* 任务说明 *
1: 在这段 Scrapy 笔记中,想把爬取结果导出为某种格式,执行爬虫文件时要添加哪个选项?
2: 请从最后一句之后续写这段 Scrapy 笔记。

* 节选 *

▬▬▬

在运行时后面加上–nolog,控制台就不会输出日志信息了:

scrapy crawl demo1spider --nolog
日志等级

1.DEBUG 调试信息

2.INFO 一般信息

3.WARNING 警告

4.ERROR 普通错误

5.CRITICAL 严重错误

如果设置:
LOG_LEVEL="WARNING",就只会WARNING等级之下的ERRORCRITICAL
默认等级是1

导出为几种格式

执行爬虫文件时添加-o选项即可

json格式,默认为Unicode编码

scrapy crawl 项目名 -o 项目名.json

json lines格式,默认为Unicode编码

scrapy crawl 项目名 -o 项目名.jsonlines

csv 逗号表达式,可用Excel打开

scrapy crawl 项目名 -o 项目名.csv

xml格式

scrapy crawl 项目名 -o 项目名.xml

对于json文件,在setting.js文件里添加,设置编码格式,否则会乱码:

FEED_EXPORT_ENCODING='utf-8'

xpath

选择查找类

1.from scrapy.selector import Selector:引入选择查找类
2.selector = Selector(text=htmlText):装载Html文档 形成Selector对象 可以使用Xpath方法
3.Xpath可以连续调用 返回的是selector列表 则这个列表可以连续调用Xpath

Xpath查找Html元素

1.“//”表示文档下面所有节点元素,“/”表示当前节点的下一级节点元素,“.”表示当前节点元素
2.如果Xpath返回Selector对象,调用extract()函数会得到这些对象元素文本的列表,extract_first()获取列表中的第一个元素,如果列表为空,返回None,对于单一的Selector对象没有extract_first()函数
3.“/@attrName”得到一个Selector元素的attrName属性节点对象,也是一个Selector对象
4.“/text()”得到一个Selector元素包含的文本值,文本值节点对象也是一个Selector对象,通过extract()函数获取文本值
5.“tag[condition1 and condition2...]”来限定一个tag元素,condition是这个tag的属性
6.Xpath可以使用position()来确定其中一个元素的限制,选择序号从1开始

s = selector.xpath("//book[position()=1]/title").extract_first()

7.“*”代表任何元素节点,不包括text和comment
8.“@*”代表任何属性
9.“element/parent::*”选择element的父节点,该节点只有一个
10.“element/following-sibling::*”搜索element后面同级的所有兄弟节点,“element/following-sibling::[position()=1]”搜索element后面的同级的第一个兄弟节点
11.“element/preceding-sibling::*”搜索element前面同级的所有兄弟节点

yield函数

1.yield类似于return,但它是生成器的一部分

生成器详解
首先,如果你还没有对yield有个初步分认识,那么你先把yield看做“return”,这个是直观的,它首先是个return,普通的return是什么意思,就是在程序中返回某个值,返回之后程序就不再往下运行了。看做return之后再把它看做一个是生成器(generator)的一部分(带yield的函数才是真正的迭代器)

▬▬▬

* 所给材料 *
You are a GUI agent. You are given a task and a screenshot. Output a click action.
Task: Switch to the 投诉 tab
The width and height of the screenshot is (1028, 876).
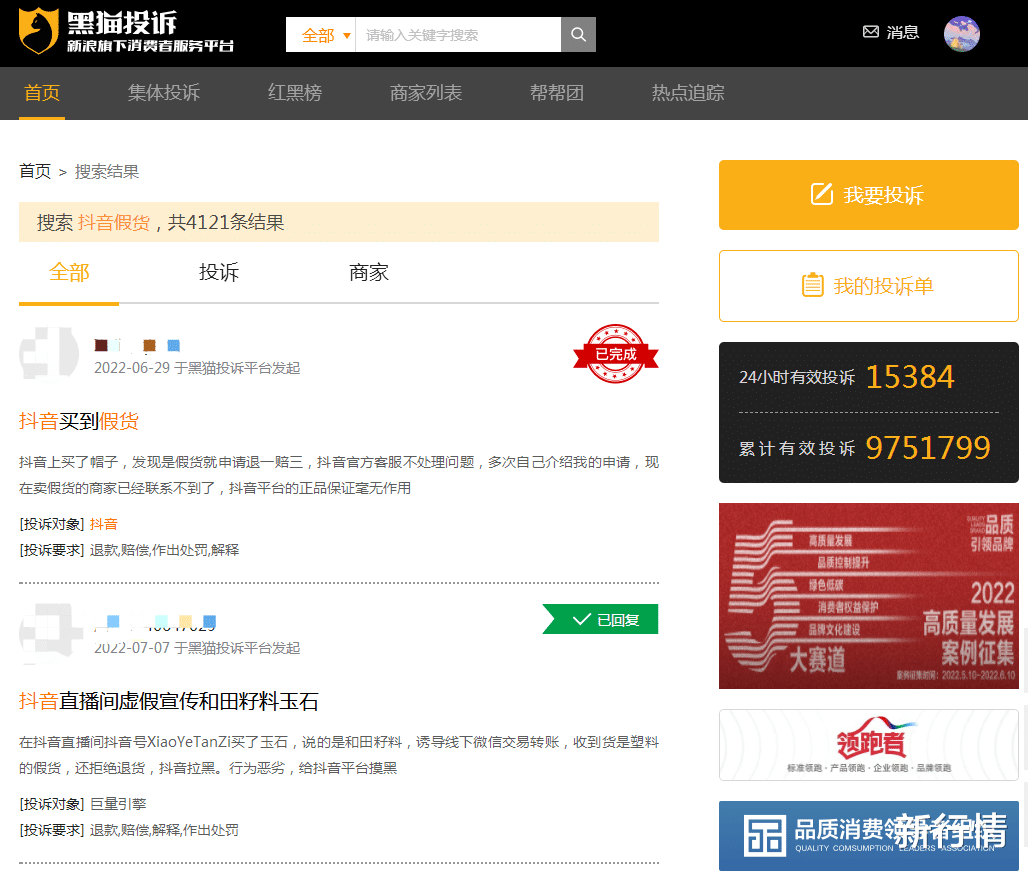[x=218, y=272]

▬▬▬

* 参考答案 *
1: -o 选项。

2:
2.yield与return

带yield的函数是一个生成器,而不是一个函数了,这个生成器有一个函数就是next函数,next就相当于“下一步”生成哪个数,这一次的next开始的地方是接着上一次的next停止的地方执行的,所以调用next的时候,生成器并不会从foo函数的开始执行,只是接着上一步停止的地方开始,然后遇到yield后,return出要生成的数,此步就结束。

实例

爬取当当网站图书数据并保存到mysql中
基础就在demo1上进行

观查网页

当当图书网:http://search.dangdang.com
输入python,网址变化成:http://search.dangdang.com/?key=python&act=input
翻到下一页或者第二页:http://search.dangdang.com/?key=python&act=input&page_index=2

确定爬取的信息:

title 标题
author 作者
date 发布日期
publisher 出版社
detail 细节介绍
price 价格


mysql中建立相应数据库和表:

show databases ;


create database ddbookdb;



use ddbookdb;

create table books(
    btitle varchar(512) primary key ,
    bauthor varchar(256),
    bpublisher varchar(256),
    bdate varchar(32),
    bprice varchar(16),
    bdetail text
);
select * from books;

编写运行run.py文件:

from scrapy import cmdline
cmdline.execute('scrapy crawl demo1spider --nolog'.split())#--nolog   控制台不输出日志

编写items.py数据项目类Demo1Item:

# Define here the models for your scraped items
#
# See documentation in:
# https://docs.scrapy.org/en/latest/topics/items.html

import scrapy

class Demo1Item(scrapy.Item):
    # define the fields for your item here like:
    # name = scrapy.Field()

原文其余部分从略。